I don’t want to give my identity away so let’s just say I’m the former leader of a very powerful North American country. I’m writing you because I have a very serious legacy problem. I thought you might be able to help me out.
You see Abby, for most of my tenure as president, I was basically what they call a lame duck leader – not like a real duck that is actually lame like from having a bad leg or being shot by Dick Turdblossom (not his real name), but a lame duck like in the way they call presidents who are merely figureheads without any real power. I don’t really know why they call us that, they just do. Anyways, I am real concerned with how history will remember me.

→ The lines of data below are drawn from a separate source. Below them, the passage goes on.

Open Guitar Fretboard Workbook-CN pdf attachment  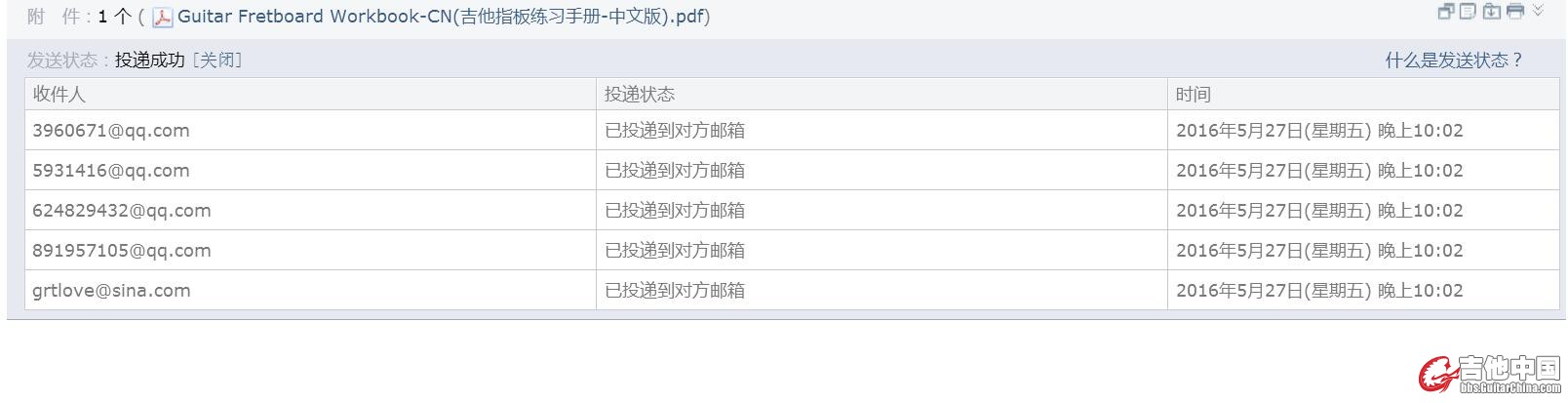(x=443, y=17)
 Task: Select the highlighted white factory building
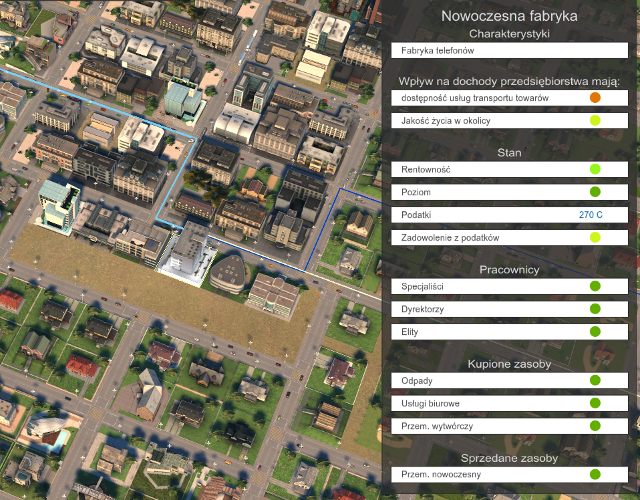[x=186, y=250]
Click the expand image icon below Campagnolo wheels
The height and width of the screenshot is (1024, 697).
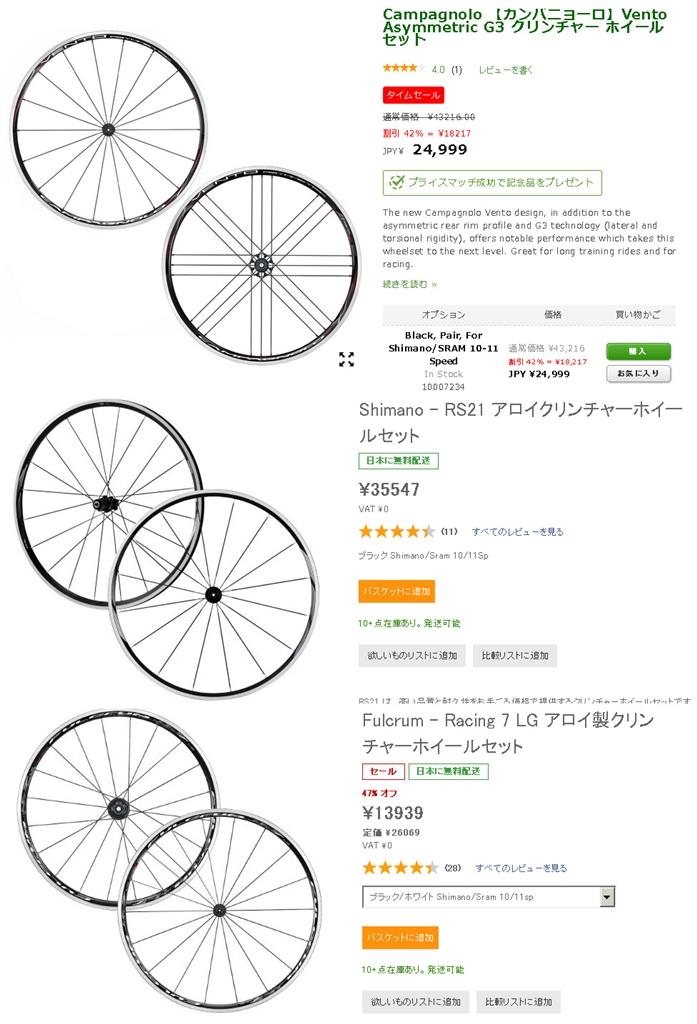pos(346,360)
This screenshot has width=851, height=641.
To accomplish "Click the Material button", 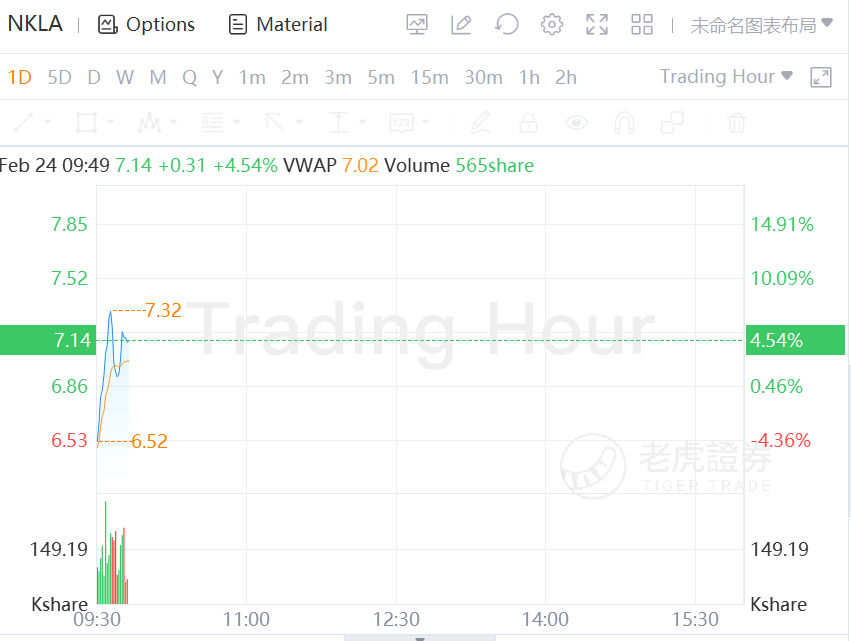I will [x=278, y=25].
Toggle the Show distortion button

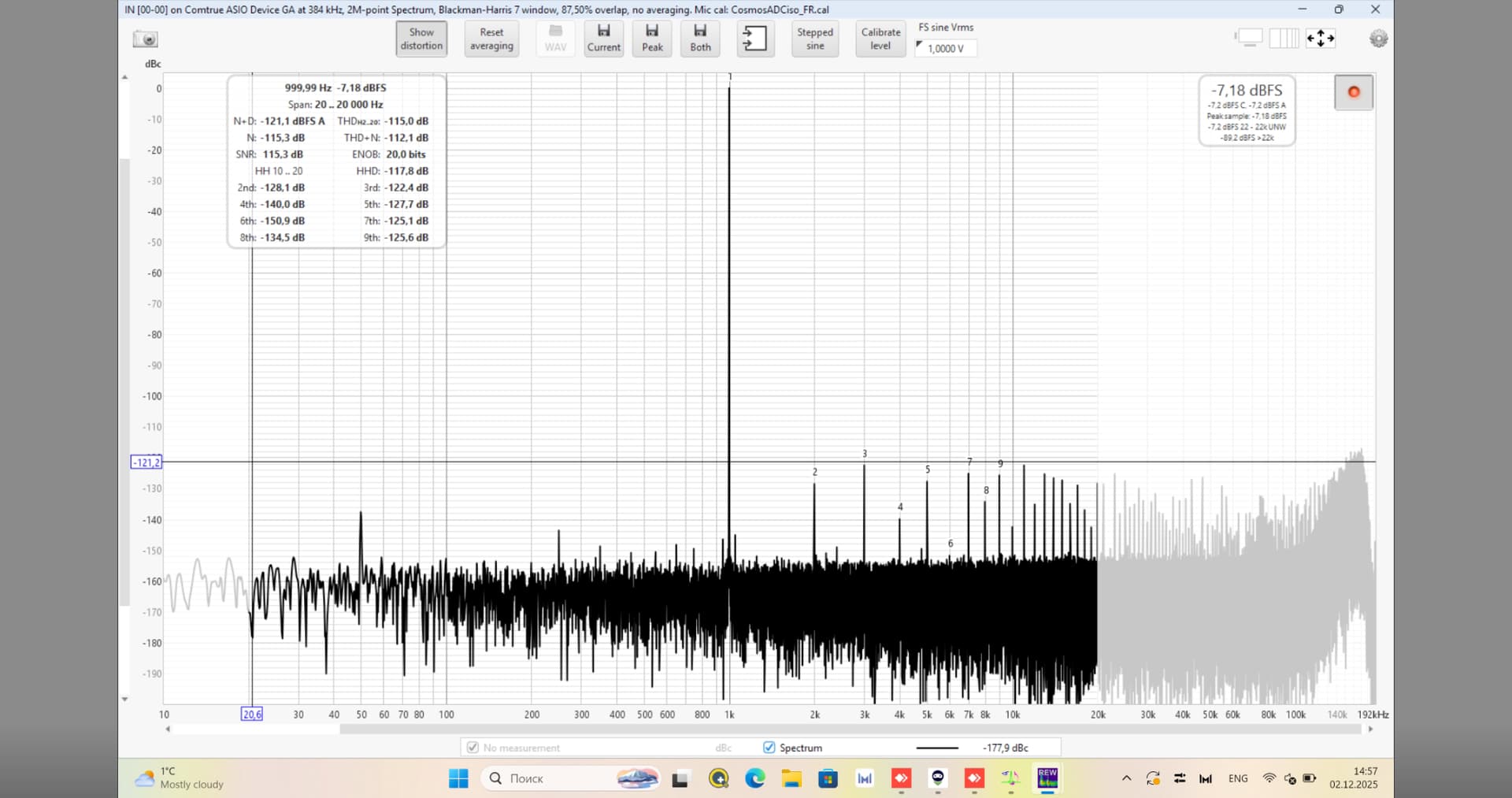click(x=421, y=39)
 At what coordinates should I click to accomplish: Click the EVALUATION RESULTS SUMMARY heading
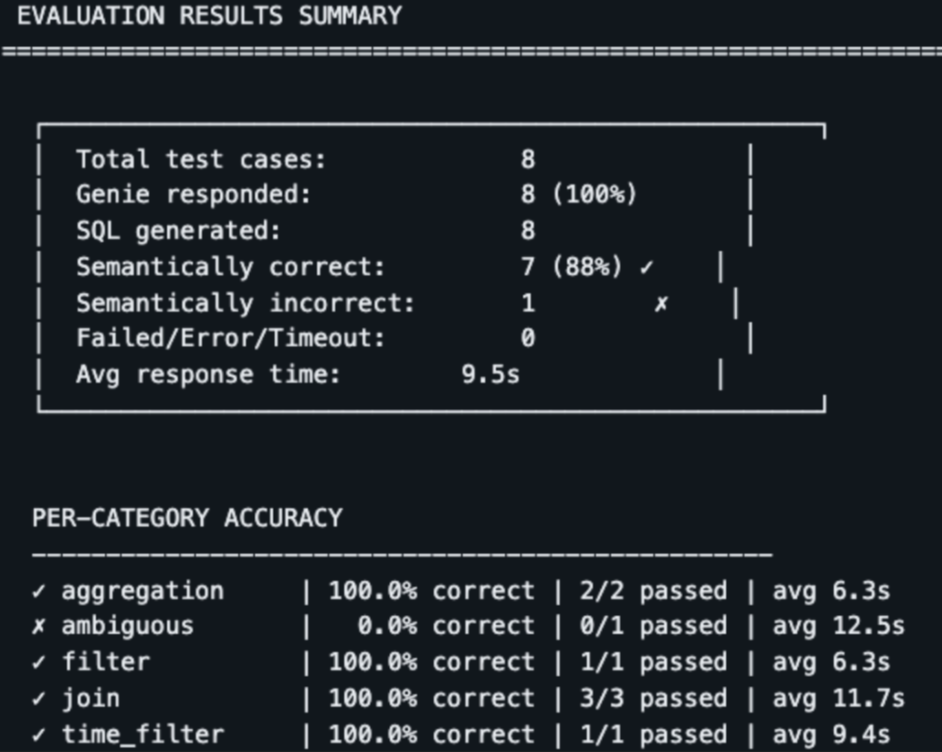point(210,16)
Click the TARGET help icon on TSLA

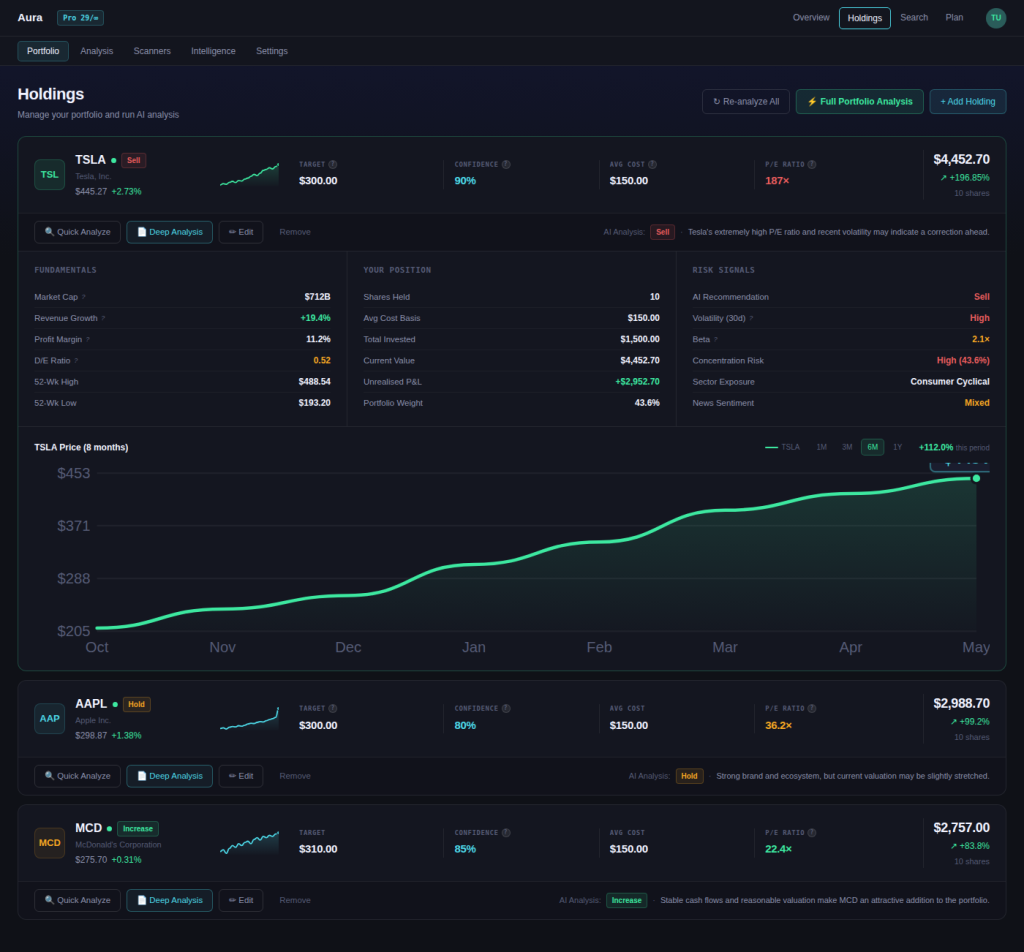[332, 165]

Now early on, I used to be a pretty popular leader with huge approval ratings. Heck, everyone wanted to have a beer with me. But after a year or so, everyone just thought of me as the village idiot, and my popularity dropped faster than a mob informant in the Hudson River. Anyway, I was hoping y’all could help me out with some advice regarding my historical legacy.
I always wanted to be a leader. My daddy was a leader. I thought it would make me very happy. The leader before me, “Bill Klinton” (name changed to protect his identity) always looked so calm, cool and collected that is, until he got caught with his pants down a few years back.
Seems a lot of those intern girls really went for Billy, though if you ask me, that Veronica Brewinski girl (not her real name either) was easier than microwave popcorn. But I guess beauty is in the eye of the beer-holder, heh-heh-heh, get it?
Anyway, I’ve been out of work for 5 years and I’ve got nothing going on. Ol’ Bill has been out of office for 13 years and he still gets no end of invites to big time universities, fancy dinners and TV interviews.
Now it’s true, my leadership did have a few problems. The people saw me as a witless moron just because I couldn’t pronounciate some words so good. So what, if my vocabulary is as bad as, uh, whatever?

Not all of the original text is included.